> [The problem] With both ends included, repeat exactly the lines of the entries below from the one containing "[Twitter] (76, 2565)" down to the one containing "Martin [msstavby.cz] (137, 146)", and no others.

Records from a collection:

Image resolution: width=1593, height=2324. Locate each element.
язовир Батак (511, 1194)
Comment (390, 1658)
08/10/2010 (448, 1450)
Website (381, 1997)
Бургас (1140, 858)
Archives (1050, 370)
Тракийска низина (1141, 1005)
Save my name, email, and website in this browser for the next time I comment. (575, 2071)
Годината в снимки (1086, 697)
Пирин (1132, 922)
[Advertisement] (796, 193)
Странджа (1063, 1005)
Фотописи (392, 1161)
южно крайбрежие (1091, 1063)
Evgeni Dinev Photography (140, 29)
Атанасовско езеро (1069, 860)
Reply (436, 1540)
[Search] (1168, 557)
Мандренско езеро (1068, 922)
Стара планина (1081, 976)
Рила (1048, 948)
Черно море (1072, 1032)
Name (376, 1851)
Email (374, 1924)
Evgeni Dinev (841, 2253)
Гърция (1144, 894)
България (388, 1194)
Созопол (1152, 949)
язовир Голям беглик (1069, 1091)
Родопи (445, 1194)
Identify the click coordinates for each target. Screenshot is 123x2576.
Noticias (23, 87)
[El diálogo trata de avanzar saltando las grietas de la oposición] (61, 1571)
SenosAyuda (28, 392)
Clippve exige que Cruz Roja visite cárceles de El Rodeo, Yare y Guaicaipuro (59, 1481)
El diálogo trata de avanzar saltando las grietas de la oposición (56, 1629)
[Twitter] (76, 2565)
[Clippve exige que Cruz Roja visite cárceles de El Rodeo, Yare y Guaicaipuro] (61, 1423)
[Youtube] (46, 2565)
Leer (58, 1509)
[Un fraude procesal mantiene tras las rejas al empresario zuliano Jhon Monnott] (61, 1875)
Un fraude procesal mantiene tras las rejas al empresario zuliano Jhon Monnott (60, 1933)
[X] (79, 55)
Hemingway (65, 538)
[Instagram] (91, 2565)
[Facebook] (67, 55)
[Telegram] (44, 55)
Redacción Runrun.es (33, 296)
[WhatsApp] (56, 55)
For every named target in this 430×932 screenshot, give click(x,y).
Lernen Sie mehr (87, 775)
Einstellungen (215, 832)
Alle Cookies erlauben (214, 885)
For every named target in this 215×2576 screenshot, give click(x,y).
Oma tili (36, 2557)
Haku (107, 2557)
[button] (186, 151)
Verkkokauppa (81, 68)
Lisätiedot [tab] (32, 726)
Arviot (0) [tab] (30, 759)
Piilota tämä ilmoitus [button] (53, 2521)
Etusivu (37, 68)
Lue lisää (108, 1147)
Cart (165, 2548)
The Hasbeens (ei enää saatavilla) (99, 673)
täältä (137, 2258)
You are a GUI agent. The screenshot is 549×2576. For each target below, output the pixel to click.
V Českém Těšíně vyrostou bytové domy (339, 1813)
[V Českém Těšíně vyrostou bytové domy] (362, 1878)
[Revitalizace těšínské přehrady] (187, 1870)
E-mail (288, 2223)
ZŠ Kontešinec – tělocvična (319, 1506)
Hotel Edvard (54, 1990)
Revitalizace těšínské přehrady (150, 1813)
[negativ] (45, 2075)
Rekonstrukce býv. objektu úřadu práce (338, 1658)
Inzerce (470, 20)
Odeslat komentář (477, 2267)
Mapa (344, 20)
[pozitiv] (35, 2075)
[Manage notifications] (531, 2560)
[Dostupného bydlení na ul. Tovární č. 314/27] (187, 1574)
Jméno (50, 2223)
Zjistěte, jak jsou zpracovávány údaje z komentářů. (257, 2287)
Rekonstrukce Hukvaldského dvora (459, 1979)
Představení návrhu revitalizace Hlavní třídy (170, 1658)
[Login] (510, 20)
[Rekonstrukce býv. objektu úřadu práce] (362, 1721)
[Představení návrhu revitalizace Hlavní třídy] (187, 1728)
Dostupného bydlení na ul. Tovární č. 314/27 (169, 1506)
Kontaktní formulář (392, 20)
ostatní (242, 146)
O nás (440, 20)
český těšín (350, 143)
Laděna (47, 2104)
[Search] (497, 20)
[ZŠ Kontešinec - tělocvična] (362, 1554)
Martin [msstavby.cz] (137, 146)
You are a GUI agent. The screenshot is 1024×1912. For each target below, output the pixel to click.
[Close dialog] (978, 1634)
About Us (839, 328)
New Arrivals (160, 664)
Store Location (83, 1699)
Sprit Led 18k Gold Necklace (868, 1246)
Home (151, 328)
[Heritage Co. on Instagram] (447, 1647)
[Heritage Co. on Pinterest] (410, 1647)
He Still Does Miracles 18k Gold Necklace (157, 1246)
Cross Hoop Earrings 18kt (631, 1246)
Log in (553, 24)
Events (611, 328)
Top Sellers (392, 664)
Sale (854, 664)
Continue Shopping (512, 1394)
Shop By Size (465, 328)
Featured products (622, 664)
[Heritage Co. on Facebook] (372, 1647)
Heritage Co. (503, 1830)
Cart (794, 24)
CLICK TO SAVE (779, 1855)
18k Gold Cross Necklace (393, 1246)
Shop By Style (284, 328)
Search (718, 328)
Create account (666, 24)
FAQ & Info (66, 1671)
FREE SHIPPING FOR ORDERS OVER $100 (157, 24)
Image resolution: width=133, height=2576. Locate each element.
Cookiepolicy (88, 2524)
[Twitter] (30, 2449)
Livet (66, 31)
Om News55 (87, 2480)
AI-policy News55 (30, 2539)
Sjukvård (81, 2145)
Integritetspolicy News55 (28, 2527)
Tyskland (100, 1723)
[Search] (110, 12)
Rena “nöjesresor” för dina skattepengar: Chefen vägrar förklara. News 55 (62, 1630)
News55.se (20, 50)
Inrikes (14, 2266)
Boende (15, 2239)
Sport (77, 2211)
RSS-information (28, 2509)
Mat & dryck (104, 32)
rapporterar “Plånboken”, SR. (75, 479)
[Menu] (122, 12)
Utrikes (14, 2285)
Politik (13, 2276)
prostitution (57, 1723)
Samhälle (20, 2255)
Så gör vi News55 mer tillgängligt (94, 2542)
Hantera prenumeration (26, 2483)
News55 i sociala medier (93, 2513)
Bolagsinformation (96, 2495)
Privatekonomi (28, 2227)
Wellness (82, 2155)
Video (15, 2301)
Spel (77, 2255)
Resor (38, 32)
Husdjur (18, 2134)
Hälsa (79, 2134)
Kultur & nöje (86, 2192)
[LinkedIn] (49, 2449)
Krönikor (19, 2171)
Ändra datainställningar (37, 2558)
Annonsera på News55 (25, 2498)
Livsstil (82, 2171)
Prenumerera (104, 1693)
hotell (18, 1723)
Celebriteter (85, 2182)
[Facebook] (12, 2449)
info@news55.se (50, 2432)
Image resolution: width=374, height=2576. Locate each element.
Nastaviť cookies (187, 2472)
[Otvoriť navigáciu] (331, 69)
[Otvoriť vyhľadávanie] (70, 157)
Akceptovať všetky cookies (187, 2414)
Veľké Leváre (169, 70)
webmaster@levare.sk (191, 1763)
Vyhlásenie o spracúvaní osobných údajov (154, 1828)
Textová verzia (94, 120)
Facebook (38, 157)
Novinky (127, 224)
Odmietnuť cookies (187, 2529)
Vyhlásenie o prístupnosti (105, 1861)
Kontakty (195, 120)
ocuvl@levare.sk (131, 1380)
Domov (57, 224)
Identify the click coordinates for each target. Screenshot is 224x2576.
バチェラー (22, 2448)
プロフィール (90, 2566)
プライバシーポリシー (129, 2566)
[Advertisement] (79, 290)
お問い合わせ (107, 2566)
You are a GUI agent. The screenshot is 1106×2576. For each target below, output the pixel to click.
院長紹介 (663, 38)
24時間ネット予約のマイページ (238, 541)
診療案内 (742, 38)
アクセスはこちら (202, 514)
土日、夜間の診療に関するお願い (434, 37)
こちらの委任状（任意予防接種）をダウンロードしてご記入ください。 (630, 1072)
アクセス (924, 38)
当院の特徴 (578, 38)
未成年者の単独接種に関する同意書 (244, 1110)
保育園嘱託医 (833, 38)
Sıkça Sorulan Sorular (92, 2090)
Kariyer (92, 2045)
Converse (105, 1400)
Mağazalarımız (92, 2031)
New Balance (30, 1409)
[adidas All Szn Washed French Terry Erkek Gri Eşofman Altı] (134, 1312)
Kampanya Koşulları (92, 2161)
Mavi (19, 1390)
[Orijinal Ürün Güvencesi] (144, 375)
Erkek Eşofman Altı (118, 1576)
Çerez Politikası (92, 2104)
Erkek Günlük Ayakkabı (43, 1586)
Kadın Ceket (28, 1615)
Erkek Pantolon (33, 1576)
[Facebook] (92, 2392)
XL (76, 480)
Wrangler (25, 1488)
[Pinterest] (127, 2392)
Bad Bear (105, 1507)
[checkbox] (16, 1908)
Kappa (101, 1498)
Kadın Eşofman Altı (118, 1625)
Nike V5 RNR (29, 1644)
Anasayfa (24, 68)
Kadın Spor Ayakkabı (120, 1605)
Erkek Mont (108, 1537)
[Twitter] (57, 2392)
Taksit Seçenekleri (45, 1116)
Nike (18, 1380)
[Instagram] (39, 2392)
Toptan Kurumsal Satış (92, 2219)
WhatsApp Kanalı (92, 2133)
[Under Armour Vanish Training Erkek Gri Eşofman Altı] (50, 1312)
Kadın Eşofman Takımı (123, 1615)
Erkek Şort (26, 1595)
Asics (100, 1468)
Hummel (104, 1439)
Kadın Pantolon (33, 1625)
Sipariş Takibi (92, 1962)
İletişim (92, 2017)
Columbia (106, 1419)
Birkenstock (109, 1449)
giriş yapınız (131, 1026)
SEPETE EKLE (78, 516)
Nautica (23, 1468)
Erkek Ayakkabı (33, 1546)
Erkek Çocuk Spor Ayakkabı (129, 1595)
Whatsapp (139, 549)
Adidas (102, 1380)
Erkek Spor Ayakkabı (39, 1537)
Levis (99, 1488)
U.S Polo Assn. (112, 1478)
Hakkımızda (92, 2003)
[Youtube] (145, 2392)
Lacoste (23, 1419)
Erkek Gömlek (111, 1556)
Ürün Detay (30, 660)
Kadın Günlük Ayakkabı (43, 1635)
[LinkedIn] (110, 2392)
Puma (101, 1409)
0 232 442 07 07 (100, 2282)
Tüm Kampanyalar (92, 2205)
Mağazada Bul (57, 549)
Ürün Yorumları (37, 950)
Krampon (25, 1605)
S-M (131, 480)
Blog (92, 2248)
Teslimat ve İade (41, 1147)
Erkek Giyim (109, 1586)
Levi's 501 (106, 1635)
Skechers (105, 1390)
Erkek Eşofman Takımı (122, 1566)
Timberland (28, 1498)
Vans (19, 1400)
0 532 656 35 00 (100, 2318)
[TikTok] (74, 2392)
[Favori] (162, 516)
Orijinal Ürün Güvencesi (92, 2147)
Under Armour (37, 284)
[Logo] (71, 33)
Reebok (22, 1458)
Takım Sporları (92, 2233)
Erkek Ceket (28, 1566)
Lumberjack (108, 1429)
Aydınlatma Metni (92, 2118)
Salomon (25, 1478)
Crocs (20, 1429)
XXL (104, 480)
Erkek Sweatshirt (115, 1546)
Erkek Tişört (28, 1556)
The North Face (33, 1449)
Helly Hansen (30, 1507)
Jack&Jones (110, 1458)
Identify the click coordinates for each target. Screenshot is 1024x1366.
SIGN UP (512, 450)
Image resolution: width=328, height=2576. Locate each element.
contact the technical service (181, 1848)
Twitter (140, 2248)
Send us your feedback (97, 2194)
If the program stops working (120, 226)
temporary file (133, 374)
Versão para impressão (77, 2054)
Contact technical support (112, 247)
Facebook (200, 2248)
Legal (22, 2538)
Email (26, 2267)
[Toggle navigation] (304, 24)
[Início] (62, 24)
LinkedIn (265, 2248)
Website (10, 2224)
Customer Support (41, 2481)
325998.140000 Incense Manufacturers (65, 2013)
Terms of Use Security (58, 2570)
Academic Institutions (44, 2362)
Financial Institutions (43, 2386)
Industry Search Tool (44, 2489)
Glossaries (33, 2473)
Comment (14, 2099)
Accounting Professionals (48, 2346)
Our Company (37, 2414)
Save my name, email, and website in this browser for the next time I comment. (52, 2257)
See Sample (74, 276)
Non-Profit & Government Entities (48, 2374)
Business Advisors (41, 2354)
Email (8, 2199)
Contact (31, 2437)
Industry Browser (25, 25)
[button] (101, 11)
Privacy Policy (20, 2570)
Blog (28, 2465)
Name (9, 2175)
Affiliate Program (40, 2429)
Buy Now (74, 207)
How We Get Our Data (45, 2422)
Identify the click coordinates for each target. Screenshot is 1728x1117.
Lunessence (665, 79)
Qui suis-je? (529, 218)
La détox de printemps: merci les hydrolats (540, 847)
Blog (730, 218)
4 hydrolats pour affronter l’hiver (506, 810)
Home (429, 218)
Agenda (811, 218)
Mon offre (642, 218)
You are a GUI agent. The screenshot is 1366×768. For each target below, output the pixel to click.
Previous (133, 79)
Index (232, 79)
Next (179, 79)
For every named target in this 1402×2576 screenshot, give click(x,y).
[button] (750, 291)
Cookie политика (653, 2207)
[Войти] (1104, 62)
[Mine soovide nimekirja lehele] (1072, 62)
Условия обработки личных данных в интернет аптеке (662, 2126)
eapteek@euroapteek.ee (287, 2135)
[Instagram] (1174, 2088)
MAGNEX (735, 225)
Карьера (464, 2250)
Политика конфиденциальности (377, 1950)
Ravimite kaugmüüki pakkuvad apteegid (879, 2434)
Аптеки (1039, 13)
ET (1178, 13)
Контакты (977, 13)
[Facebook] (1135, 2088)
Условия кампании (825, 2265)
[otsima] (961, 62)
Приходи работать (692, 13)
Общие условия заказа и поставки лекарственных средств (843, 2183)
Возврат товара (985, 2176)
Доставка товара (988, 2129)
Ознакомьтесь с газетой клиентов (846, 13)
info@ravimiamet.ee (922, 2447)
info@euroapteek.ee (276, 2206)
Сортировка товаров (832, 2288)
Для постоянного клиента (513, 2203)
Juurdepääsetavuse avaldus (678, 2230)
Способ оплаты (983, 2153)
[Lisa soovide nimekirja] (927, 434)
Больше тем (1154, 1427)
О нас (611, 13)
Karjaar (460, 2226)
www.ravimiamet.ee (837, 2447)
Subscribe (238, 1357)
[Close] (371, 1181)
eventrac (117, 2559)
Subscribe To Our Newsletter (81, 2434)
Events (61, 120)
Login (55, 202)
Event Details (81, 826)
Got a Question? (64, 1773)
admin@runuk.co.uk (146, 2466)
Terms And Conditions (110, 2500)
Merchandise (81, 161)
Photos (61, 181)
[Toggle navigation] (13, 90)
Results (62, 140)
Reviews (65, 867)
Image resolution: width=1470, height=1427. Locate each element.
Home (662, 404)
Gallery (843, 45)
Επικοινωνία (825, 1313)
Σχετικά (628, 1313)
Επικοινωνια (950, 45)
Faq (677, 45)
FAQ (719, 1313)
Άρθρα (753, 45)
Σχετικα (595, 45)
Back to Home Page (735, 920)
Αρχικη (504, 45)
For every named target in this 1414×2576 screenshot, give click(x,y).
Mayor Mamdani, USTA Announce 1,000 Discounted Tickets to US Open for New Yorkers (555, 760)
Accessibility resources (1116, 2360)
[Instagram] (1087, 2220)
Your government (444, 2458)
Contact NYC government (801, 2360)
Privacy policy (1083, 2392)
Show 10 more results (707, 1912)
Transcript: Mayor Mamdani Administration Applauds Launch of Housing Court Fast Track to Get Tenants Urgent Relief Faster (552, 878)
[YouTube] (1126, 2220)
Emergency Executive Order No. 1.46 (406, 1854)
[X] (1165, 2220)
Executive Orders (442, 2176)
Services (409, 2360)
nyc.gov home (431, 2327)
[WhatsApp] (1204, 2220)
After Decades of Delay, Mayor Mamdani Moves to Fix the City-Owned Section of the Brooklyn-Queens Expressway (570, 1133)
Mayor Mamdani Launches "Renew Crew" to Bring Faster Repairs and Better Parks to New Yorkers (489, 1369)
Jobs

> [Result of this task]
[Twitter] (76, 2565)
[Clippve exige que Cruz Roja visite cárceles de El Rodeo, Yare y Guaicaipuro] (61, 1423)
[Youtube] (46, 2565)
Leer (58, 1509)
[Un fraude procesal mantiene tras las rejas al empresario zuliano Jhon Monnott] (61, 1875)
Un fraude procesal mantiene tras las rejas al empresario zuliano Jhon Monnott (60, 1933)
[X] (79, 55)
Hemingway (65, 538)
[Instagram] (91, 2565)
[Facebook] (67, 55)
[Telegram] (44, 55)
Redacción Runrun.es (33, 296)
[WhatsApp] (56, 55)
For every named target in this 430×932 screenshot, give click(x,y).
Lernen Sie mehr (87, 775)
Einstellungen (215, 832)
Alle Cookies erlauben (214, 885)
For every named target in this 215×2576 screenshot, give click(x,y).
Oma tili (36, 2557)
Haku (107, 2557)
[button] (186, 151)
Verkkokauppa (81, 68)
Lisätiedot [tab] (32, 726)
Arviot (0) [tab] (30, 759)
Piilota tämä ilmoitus [button] (53, 2521)
Etusivu (37, 68)
Lue lisää (108, 1147)
Cart (165, 2548)
The Hasbeens (ei enää saatavilla) (99, 673)
täältä (137, 2258)
You are a GUI agent. The screenshot is 549×2576. For each target below, output the pixel to click.
V Českém Těšíně vyrostou bytové domy (339, 1813)
[V Českém Těšíně vyrostou bytové domy] (362, 1878)
[Revitalizace těšínské přehrady] (187, 1870)
E-mail (288, 2223)
ZŠ Kontešinec – tělocvična (319, 1506)
Hotel Edvard (54, 1990)
Revitalizace těšínské přehrady (150, 1813)
[negativ] (45, 2075)
Rekonstrukce býv. objektu úřadu práce (338, 1658)
Inzerce (470, 20)
Odeslat komentář (477, 2267)
Mapa (344, 20)
[pozitiv] (35, 2075)
[Manage notifications] (531, 2560)
[Dostupného bydlení na ul. Tovární č. 314/27] (187, 1574)
Jméno (50, 2223)
Zjistěte, jak jsou zpracovávány údaje z komentářů. (257, 2287)
Rekonstrukce Hukvaldského dvora (459, 1979)
Představení návrhu revitalizace Hlavní třídy (170, 1658)
[Login] (510, 20)
[Rekonstrukce býv. objektu úřadu práce] (362, 1721)
[Představení návrhu revitalizace Hlavní třídy] (187, 1728)
Dostupného bydlení na ul. Tovární č. 314/27 (169, 1506)
Kontaktní formulář (392, 20)
ostatní (242, 146)
O nás (440, 20)
český těšín (350, 143)
Laděna (47, 2104)
[Search] (497, 20)
[ZŠ Kontešinec - tělocvična] (362, 1554)
Martin [msstavby.cz] (137, 146)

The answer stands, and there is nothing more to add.